Tareas requeridas
(A) ¿Puedes citar, del texto sobre la narrativa de Cervantes, el pasaje comprendido entre "En ella cuajarían" y "griego por antonomasia.", ambos incluidos?
(B) ¿Cómo seguiría el texto sobre la narrativa de Cervantes a partir de su última línea? Escribe la continuación.

Fuente

En ella cuajarían sus títulos más grandiosos: tras la concesión a la
moda pastoril de La Galatea (1585), El ingenioso hidalgo (1605), las Novelas ejemplares (1613), la Segunda parte del ingenioso caballero (1615) y, póstumamente, la Historia de los trabajos de Persiles y Sigismunda
(1617). El genial escritor había hallado, por fin, su acomodo
intelectual y, consciente de ello, renovó todos los géneros narrativos
de su tiempo (caballeresca, pastoril, bizantina, picaresca, cortesana,
etc.), atreviéndose, incluso, a «competir con Heliodoro», el novelista
griego por antonomasia.
Para llevar a cabo tan ambiciosa empresa
no contaba con más guía que su genio creativo, pues la novela se
entendía por entonces a la italiana, como relato breve, y no estaba
contemplada teóricamente en las retóricas. La fórmula novelesca empleada
hay que ir a buscarla a sus propias obras, y no pasa de unas cuantas
claves que han sido inteligentemente sistematizadas por Riley: verismo
poético de los hechos, admiración de los casos, verosimilitud de los
planteamientos, ejemplaridad moral, decoro lingüístico, etc. Son los
mismos principios, por otro lado, que rigen en el resto de sus
creaciones, siempre situadas en esa franja mágica que queda a caballo
entre la vida y la literatura, la verdad y la ficción, la moral y la
libertad... Sin más recursos, Cervantes inventa un realismo fascinante,
bautizado por Blanco Aguinaga como «prismático», donde sólo se
salvaguarda el perspectivismo y la libertad de enfoque de quien habla,
para mayor asombro y convencimiento de los que escuchamos.
La Galatea.

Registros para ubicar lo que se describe
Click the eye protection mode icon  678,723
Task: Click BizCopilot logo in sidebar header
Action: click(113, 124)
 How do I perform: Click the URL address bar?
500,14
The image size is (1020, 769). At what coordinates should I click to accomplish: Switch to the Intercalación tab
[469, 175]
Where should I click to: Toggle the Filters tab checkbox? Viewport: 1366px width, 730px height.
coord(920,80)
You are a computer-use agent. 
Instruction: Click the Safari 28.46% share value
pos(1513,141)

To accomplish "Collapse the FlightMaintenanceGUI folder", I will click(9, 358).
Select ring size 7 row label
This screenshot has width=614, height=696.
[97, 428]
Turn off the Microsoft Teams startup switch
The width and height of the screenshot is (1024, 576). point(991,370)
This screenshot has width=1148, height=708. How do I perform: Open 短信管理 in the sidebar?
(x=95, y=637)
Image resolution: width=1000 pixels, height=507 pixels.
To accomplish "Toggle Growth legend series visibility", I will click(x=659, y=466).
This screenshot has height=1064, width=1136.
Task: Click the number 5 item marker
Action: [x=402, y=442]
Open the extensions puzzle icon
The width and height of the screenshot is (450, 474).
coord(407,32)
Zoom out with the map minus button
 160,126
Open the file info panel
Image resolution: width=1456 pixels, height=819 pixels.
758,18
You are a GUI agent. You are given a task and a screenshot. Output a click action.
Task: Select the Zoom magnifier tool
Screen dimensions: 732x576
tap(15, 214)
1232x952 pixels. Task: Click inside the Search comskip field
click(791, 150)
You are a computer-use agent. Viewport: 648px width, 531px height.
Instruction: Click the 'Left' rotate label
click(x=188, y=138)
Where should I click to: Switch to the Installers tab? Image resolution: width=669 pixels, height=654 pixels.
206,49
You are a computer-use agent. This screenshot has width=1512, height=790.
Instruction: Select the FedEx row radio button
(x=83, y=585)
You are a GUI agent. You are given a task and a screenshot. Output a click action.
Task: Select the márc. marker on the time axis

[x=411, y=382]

Problemas resueltos
(A)
En ella cuajarían sus títulos más grandiosos: tras la concesión a la
moda pastoril de La Galatea (1585), El ingenioso hidalgo (1605), las Novelas ejemplares (1613), la Segunda parte del ingenioso caballero (1615) y, póstumamente, la Historia de los trabajos de Persiles y Sigismunda
(1617). El genial escritor había hallado, por fin, su acomodo
intelectual y, consciente de ello, renovó todos los géneros narrativos
de su tiempo (caballeresca, pastoril, bizantina, picaresca, cortesana,
etc.), atreviéndose, incluso, a «competir con Heliodoro», el novelista
griego por antonomasia.

(B)
La Galatea responde ya a ese universo creativo, aunque, obra
primeriza, lo ofrece sólo en esbozo. En buena medida, supone una
concesión al género de moda, los «libros de pastores» que llama López
Estrada, cuando el recién rescatado, que se codea con el mundillo
literario de los años 80, se adentra en la literatura dispuesto a
publicar su primer libro. En la línea de la bucólica clásica, con
Teócrito y Virgilio a la cabeza, pasando por las églogas renacentistas, y
a la zaga de La Arcadia de Sannazaro, el género había alcanzado gran éxito en castellano gracias a las novelas de Montemayor (La Diana, 1559), Gil Polo (La Diana enamorada, 1564) o Gálvez de Montalvo (El pastor de Fílida, 1582). Cervantes se adentra en él, con ganas y entusiasmo, para ofrecernos sólo la Primera parte de una historia que nunca continuaría, aunque no dejó de anunciar su segunda parte (así, en los prólogos de Ocho comedias y Quijote II), incluso desde el lecho de muerte (dedicatoria al Persiles). Lo que sí haría es retomar ocasionalmente el mundo pastoril en varios pasajes del Quijote
(Grisóstomo y Marcela, I, 11-14, o la «Arcadia fingida», II, 58), cuyo
protagonista moriría con las ganas de convertirse en el pastor Quijotiz,
en la Casa de los Celos o en el Coloquio de los perros.
La
novela entera gira en torno a la pastora Galatea, de cuya hermosura y
honestidad están enamorados dos amigos, Elicio y Erastro, sin que
ninguno de ellos pase de manifestarle su admiración a lo largo de toda
la obra, hasta que, al final, su padre decide casarla con un portugués y
el más favorecido, Elicio, se muestra dispuesto a impedirlo por la
fuerza. Ese argumento, estático y antinovelesco donde los haya, se
rellena con multitud de peripecias incorporadas por los muchos
personajes que van llegando al escenario bucólico, cada uno de los
cuales relata su peripecia vital (Lisandro-Leonida, Artidoro-Teolinda,
Timbrio-Nísida, etc.). Además, se completa con un largo debate
filosófico sobre el amor, mantenido por Tirsi y Lenio (IV), donde se
airea la filosofía del amor propia del humanismo renacentista imperante,
y con el «Canto de Calíope» (VI), especie de censo actualizado de los
poetas españoles distribuido por regiones (Castilla, Andalucía, Aragón,
Valencia, etc.). Por supuesto, el conjunto se agranda y adorna con el
«cancionero», de corte marcadamente garcilacista y petrarquista, que
constituyen las cerca de noventa composiciones poéticas recitadas por
los personajes, y con la égloga incluida en el libro III.
Evidentemente, Cervantes se atiene en buena medida a los patrones ideológicos y compositivos más típicos del género:
a) Recrea el locus
idílico inherente a la pastoral, aquí ubicado a las orillas del Tajo,
donde impera una concepción del amor neoplatónica (amor, belleza, Dios) y
petrarquista (sentimiento, contrastes), dependiente de los tratados de
León Hebreo (Diálogos de amor) y de Pietro Bembo (Los Asolanos).
b)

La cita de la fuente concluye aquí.